Could you reproduce the records below line for line, changing nothing?

>> Begin The input

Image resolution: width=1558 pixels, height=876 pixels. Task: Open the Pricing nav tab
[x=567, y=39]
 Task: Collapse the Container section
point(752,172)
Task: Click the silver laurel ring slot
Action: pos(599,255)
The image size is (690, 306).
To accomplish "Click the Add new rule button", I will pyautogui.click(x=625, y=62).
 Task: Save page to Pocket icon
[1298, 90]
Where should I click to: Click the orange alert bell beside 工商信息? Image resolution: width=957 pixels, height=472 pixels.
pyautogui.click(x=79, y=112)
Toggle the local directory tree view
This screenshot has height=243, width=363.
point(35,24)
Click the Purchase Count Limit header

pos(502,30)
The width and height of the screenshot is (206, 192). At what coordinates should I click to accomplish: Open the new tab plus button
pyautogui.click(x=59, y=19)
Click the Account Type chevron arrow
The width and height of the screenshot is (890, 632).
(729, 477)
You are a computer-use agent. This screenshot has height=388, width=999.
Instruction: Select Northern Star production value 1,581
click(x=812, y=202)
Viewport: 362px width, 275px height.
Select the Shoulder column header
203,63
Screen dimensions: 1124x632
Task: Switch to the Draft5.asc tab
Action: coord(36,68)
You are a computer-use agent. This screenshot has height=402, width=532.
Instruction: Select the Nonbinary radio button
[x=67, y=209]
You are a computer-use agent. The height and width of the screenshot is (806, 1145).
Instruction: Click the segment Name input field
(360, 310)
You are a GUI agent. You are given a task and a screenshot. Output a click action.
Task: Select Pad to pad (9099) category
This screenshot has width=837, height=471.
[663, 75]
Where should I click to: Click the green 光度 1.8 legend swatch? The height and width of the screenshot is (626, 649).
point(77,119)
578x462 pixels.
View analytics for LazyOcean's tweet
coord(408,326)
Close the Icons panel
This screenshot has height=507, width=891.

>> End The input

Exercise output:
Image resolution: width=1558 pixels, height=876 pixels. Task: Open the Pricing nav tab
[x=567, y=39]
 Task: Collapse the Container section
point(752,172)
Task: Click the silver laurel ring slot
Action: pos(599,255)
The image size is (690, 306).
To accomplish "Click the Add new rule button", I will pyautogui.click(x=625, y=62).
 Task: Save page to Pocket icon
[1298, 90]
Where should I click to: Click the orange alert bell beside 工商信息? Image resolution: width=957 pixels, height=472 pixels.
pyautogui.click(x=79, y=112)
Toggle the local directory tree view
This screenshot has height=243, width=363.
point(35,24)
Click the Purchase Count Limit header

pos(502,30)
The width and height of the screenshot is (206, 192). At what coordinates should I click to accomplish: Open the new tab plus button
pyautogui.click(x=59, y=19)
Click the Account Type chevron arrow
The width and height of the screenshot is (890, 632).
(729, 477)
You are a computer-use agent. This screenshot has height=388, width=999.
Instruction: Select Northern Star production value 1,581
click(x=812, y=202)
Viewport: 362px width, 275px height.
Select the Shoulder column header
203,63
Screen dimensions: 1124x632
Task: Switch to the Draft5.asc tab
Action: coord(36,68)
You are a computer-use agent. This screenshot has height=402, width=532.
Instruction: Select the Nonbinary radio button
[x=67, y=209]
You are a computer-use agent. The height and width of the screenshot is (806, 1145).
Instruction: Click the segment Name input field
(360, 310)
You are a GUI agent. You are given a task and a screenshot. Output a click action.
Task: Select Pad to pad (9099) category
This screenshot has width=837, height=471.
[663, 75]
Where should I click to: Click the green 光度 1.8 legend swatch? The height and width of the screenshot is (626, 649).
point(77,119)
578x462 pixels.
View analytics for LazyOcean's tweet
coord(408,326)
Close the Icons panel
This screenshot has height=507, width=891.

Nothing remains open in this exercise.